To carry out the same type of approach towards other forms of use of publications as data, the opening of new research fronts in SHS supposes the provision of a new generation of tools making it possible to discover all available resources by creating intellectual relationships through the disciplinary-, linguistic-, temporal-, as well as format barriers. In a nutshell, this is to offer the exploratory and analytical tools of “remote reading” needed by the SHS to rediscover, reinterpret and remobilize from a fresh perspective an already available but completely fragmented corpus [14]

This supposes developing fine and partially automatized indexing of the contents, according to several scientific indexes utilized by the communities, which makes it possible to identify data embedded within publications, to link data and publications, and to provide researchers with rich and verified information about the contents through metadata and metrics to qualify the information. The paradigm of open science also implies a service open to all, free from any technical-, financial-, disciplinary- or institutional barrier, and indexed resources also open to all [15]. The handling of the tools of writing, editing and publication, that is, of the material inscription of scientific knowledge, cannot be delegated to operators outside the academic community, as it is the case today, but should be reintegrated into the research process itself.

Text originally published in French in January 2019 in La Lettre de I’InSHS.

[1] Borgman C. L. 2007, Scholarship in the Digital Age: Information, Infrastructure, and the Internet, The MIT Press (Chapter 4: The Continuity of scholarly Communication).

[2] Desrosières A. 1993, La politique des grands nombres: histoire de la raison statistique, La Découverte.

[3] Csiszar A. 2018, The scientific journal. Authorship and the politics of knowledge in the nineteenth century, University Chicago Press.

[4] Simpson R. J. S. & Pearson K. 1904, Report on certain enteric fever inoculation statistics, in The British Medical Journal: 1243-1246.

[5] Broad W. & Wade N. 1982, Betrayers of the Truth, Simon & Schuster.
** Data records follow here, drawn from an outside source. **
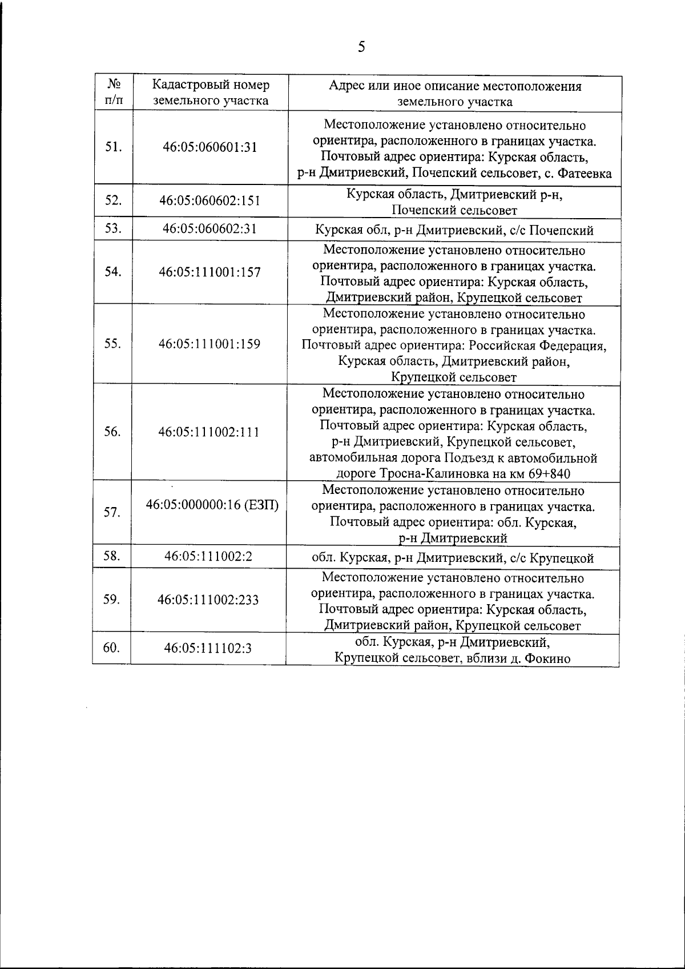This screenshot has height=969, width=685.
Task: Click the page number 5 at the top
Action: (x=361, y=47)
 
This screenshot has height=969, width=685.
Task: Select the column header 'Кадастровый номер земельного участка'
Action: (x=211, y=93)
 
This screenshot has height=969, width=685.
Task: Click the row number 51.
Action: (x=113, y=147)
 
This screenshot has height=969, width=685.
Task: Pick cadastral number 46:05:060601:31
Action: (x=210, y=147)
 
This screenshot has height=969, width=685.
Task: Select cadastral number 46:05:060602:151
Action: (x=210, y=200)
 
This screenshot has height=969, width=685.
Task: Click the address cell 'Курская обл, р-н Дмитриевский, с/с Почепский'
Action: (x=454, y=231)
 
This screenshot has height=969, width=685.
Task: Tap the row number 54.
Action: (x=113, y=272)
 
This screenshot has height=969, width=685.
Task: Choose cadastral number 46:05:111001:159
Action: (x=210, y=344)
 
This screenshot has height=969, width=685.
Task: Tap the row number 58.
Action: (x=112, y=556)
[6] Pontille D. & Torny D. 2012, Behind the scenes of scientific articles: define the categories of fraud and regulate business, in Revue d’Epidémiologie et de Santé Publique, 60(6): 481-481.
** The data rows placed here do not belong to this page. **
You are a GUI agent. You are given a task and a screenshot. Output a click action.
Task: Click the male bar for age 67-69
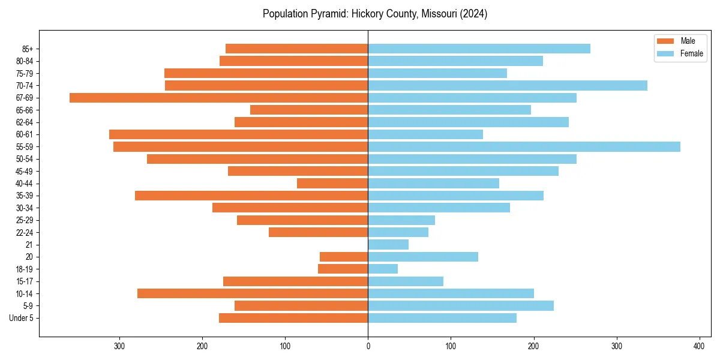(x=218, y=98)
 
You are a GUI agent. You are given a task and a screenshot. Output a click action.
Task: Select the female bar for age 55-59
(x=524, y=146)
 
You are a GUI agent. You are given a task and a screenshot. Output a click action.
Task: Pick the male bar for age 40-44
(x=332, y=184)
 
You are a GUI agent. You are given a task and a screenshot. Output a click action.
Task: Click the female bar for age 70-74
(x=508, y=85)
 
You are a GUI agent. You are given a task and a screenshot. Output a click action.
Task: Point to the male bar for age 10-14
(x=253, y=293)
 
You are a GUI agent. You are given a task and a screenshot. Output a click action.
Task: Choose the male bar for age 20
(x=344, y=257)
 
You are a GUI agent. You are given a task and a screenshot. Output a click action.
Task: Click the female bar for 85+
(x=479, y=49)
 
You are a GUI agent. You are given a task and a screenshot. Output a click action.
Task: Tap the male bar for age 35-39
(x=251, y=196)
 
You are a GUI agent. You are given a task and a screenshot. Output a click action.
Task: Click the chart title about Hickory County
(x=375, y=14)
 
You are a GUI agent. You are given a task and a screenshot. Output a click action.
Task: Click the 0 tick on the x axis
(x=368, y=346)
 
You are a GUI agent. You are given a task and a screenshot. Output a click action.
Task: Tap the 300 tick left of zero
(x=119, y=346)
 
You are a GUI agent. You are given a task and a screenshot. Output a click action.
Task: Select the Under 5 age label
(x=21, y=318)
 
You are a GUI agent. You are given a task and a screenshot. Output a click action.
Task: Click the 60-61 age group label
(x=25, y=134)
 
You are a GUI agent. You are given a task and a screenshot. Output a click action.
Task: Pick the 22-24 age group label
(x=25, y=232)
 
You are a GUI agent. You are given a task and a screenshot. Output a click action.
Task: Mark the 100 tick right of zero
(x=451, y=346)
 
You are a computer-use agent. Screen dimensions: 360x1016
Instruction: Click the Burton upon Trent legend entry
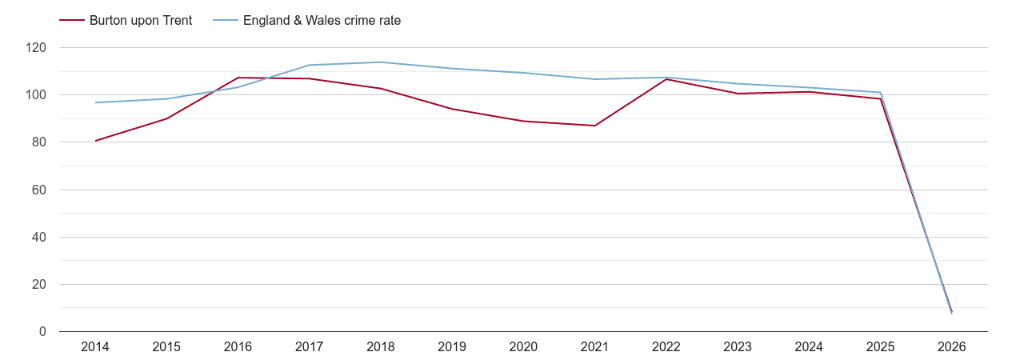point(141,21)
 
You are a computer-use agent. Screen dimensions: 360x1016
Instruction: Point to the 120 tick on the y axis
point(36,48)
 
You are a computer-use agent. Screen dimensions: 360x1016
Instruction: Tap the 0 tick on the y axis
point(42,332)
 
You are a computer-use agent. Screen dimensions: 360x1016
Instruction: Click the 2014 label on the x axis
point(95,347)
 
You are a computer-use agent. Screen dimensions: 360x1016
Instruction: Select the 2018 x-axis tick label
point(381,347)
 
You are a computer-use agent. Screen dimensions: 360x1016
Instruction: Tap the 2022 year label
point(666,347)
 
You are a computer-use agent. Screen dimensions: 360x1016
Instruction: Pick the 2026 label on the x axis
point(952,347)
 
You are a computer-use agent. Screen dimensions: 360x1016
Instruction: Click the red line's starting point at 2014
point(95,141)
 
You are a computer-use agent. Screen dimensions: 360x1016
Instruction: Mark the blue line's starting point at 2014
point(95,102)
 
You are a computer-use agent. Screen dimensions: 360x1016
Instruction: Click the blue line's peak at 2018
point(381,62)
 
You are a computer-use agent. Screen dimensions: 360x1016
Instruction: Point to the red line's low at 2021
point(594,126)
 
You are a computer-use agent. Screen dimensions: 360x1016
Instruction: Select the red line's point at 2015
point(166,118)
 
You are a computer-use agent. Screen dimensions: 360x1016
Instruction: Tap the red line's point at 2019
point(452,109)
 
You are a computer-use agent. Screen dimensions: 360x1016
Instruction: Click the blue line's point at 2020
point(523,73)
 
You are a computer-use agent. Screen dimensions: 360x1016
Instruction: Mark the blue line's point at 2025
point(880,92)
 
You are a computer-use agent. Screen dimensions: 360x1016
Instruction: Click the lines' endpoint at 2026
point(952,312)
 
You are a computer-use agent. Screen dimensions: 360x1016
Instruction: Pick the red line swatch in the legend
point(72,21)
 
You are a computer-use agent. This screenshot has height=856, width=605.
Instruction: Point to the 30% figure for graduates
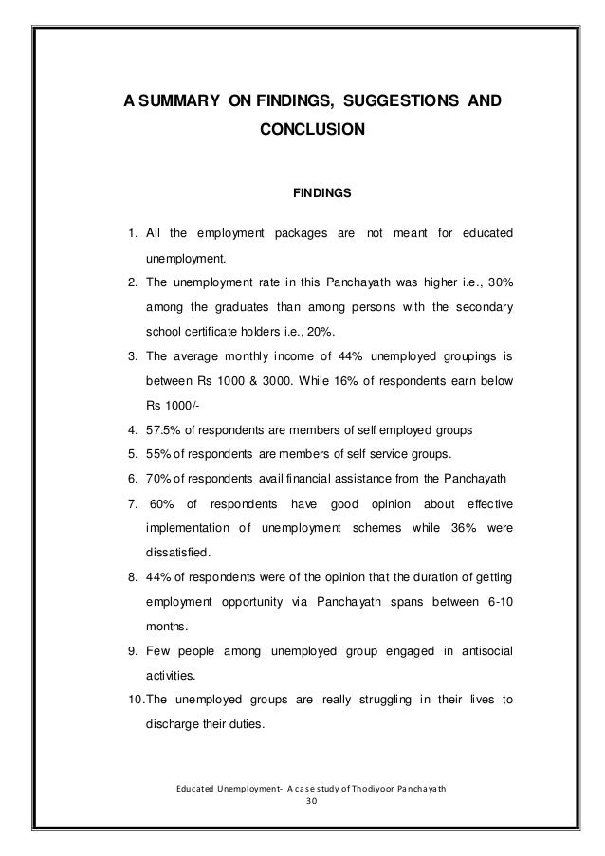point(499,282)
[7] Reich E. S. 2009, Plastic fantastic: How the biggest fraud in physics shook the scientific world, Macmillan.

[8] Ioannidis J. P. A. 2005, Why Most Published Research Findings Are False, in PLOS Medicine 2(8): e124.

[9] Open Science Collaboration 2015, Estimating the reproducibility of psychological science, in Science 349(6251), aac4716.

[10] Probability for a given statistical model under the null hypothesis of obtaining the same value or an even more extreme value than that observed.

[11] Bruns S. B. & Ioannidis J. P. A. 2016, P-curve and p-hacking in observational research, in PLoS One 11(2), e0149144.

[12] Kõljalg U., Nilsson R. H., Abarenkov K., Tedersoo L., Taylor A. F., Bahram M. & Douglas B. 2013, Towards a unified paradigm for sequence‐based identification of fungi, in Molecular ecology 22(21) : 5271-5277.

[13]  It focuses on the keywords of the articles, the authors and their institutions.

[14]  Schonfeld R. 2018, One Platform to Rule Them All?, in The Scholarly Kitchen.

[15] The development of the current Isidore platform that mobilizes a set of TDM and of manual control is a prototype of these tools. See on this topic: Dumouchel S. 2018, The EOSC as a knowledge marketplace: the example of ISIDORE: A virtuous data circle for users and providers, EUDAT conference: Putting the EOSC vision into practice, Porto, Portugal.